Once gremios del transporte urbano solicitaron un encuentro con la presidenta electa para presentar un diagnóstico de la crisis que vive el sector. Según explicaron, las extorsiones, el cobro de cupos y las amenazas contra conductores han puesto en riesgo la continuidad del servicio.
El presidente de la Coordinadora de Transporte Urbano de Lima, Héctor Vargas, indicó que enviaron hasta tres cartas para solicitar una reunión. Sin embargo, afirmó que todavía no reciben una respuesta oficial.
El dirigente recordó que Keiko Fujimori asumirá la Presidencia el próximo 28 de julio y señaló que esperan dialogar con ella antes del inicio de su mandato para plantear soluciones concretas.
¿Cómo afectan las extorsiones al transporte público?
Los representantes del sector denunciaron que las organizaciones criminales exigen pagos diarios para permitir que los vehículos circulen con normalidad.
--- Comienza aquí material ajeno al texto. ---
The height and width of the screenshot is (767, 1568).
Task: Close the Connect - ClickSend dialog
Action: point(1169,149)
Según Vargas, los montos comenzaron con pagos de 20 y 30 soles por unidad. Con el paso del tiempo, esas cifras aumentaron hasta llegar a 80 soles diarios por cada vehículo.
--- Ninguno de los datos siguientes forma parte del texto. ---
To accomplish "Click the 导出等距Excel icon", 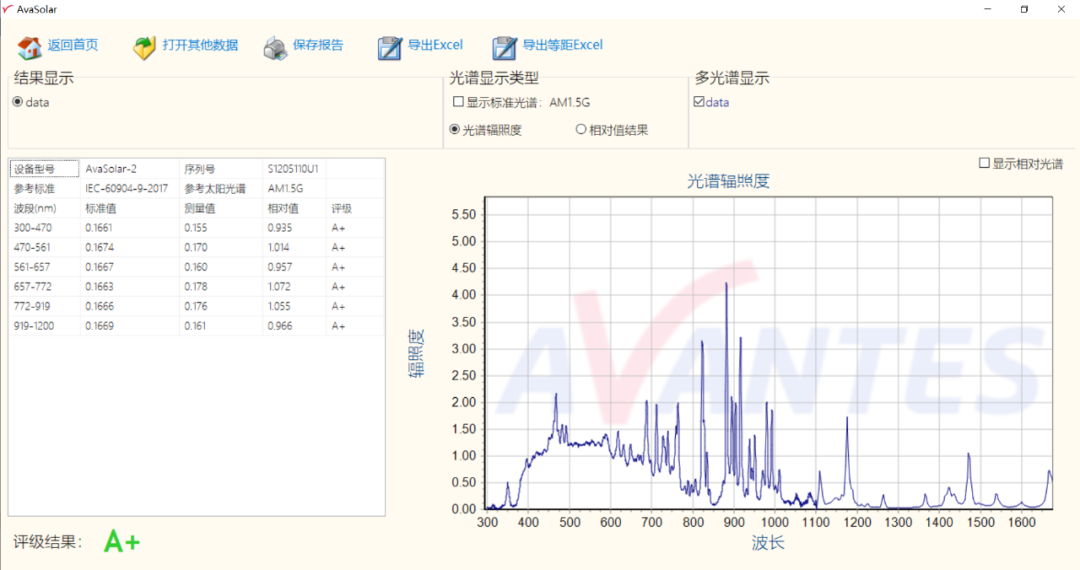I will pyautogui.click(x=504, y=47).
Esta situación incrementa los costos de operación y genera un ambiente de constante temor entre conductores y empresarios. Además, perjudica a miles de pasajeros que dependen del transporte público para movilizarse todos los días.
Empresas reducen sus operaciones por falta de seguridad
La inseguridad también golpea la economía de las empresas de transporte. De acuerdo con los gremios, muchas compañías solo mantienen entre el 40 % y el 50 % de sus unidades en circulación.
El resto de la flota permanece detenido debido a las amenazas y a la falta de garantías para trabajar. Esta reducción disminuye la oferta del servicio y provoca mayores tiempos de espera para los usuarios.
Los dirigentes también advirtieron que varias empresas atraviesan problemas económicos. Algunas suspendieron temporalmente sus actividades y otras dejaron de operar porque ya no pueden asumir los costos derivados de la criminalidad.
¿Qué cambios solicitan los transportistas?
Además de pedir una reunión con la futura mandataria, los gremios plantearon reformas en las instituciones encargadas de combatir el delito.
Los representantes consideran necesario fortalecer el trabajo de la Policía Nacional, el Ministerio Público y el Poder Judicial para enfrentar con mayor eficacia al crimen organizado.
Asimismo, cuestionaron que algunos presuntos delincuentes recuperen su libertad poco después de ser detenidos. También expresaron su preocupación por denuncias que involucran a algunos agentes policiales en presuntos actos de extorsión.
Para los dirigentes, estas situaciones debilitan la confianza de los ciudadanos en las autoridades y dificultan la lucha contra la delincuencia.
Gremios esperan una respuesta de la presidenta electa
Los transportistas afirmaron que enviaron solicitudes de reunión antes, durante y después del proceso electoral. No obstante, indicaron que hasta ahora no obtienen una respuesta.
El sector espera presentar propuestas para fortalecer la seguridad, proteger a los trabajadores del transporte y garantizar un servicio estable para millones de pasajeros.
Los dirigentes insistieron en que la participación del Estado será clave para reducir las extorsiones y devolver la tranquilidad a quienes trabajan diariamente en el transporte urbano de Lima y Callao.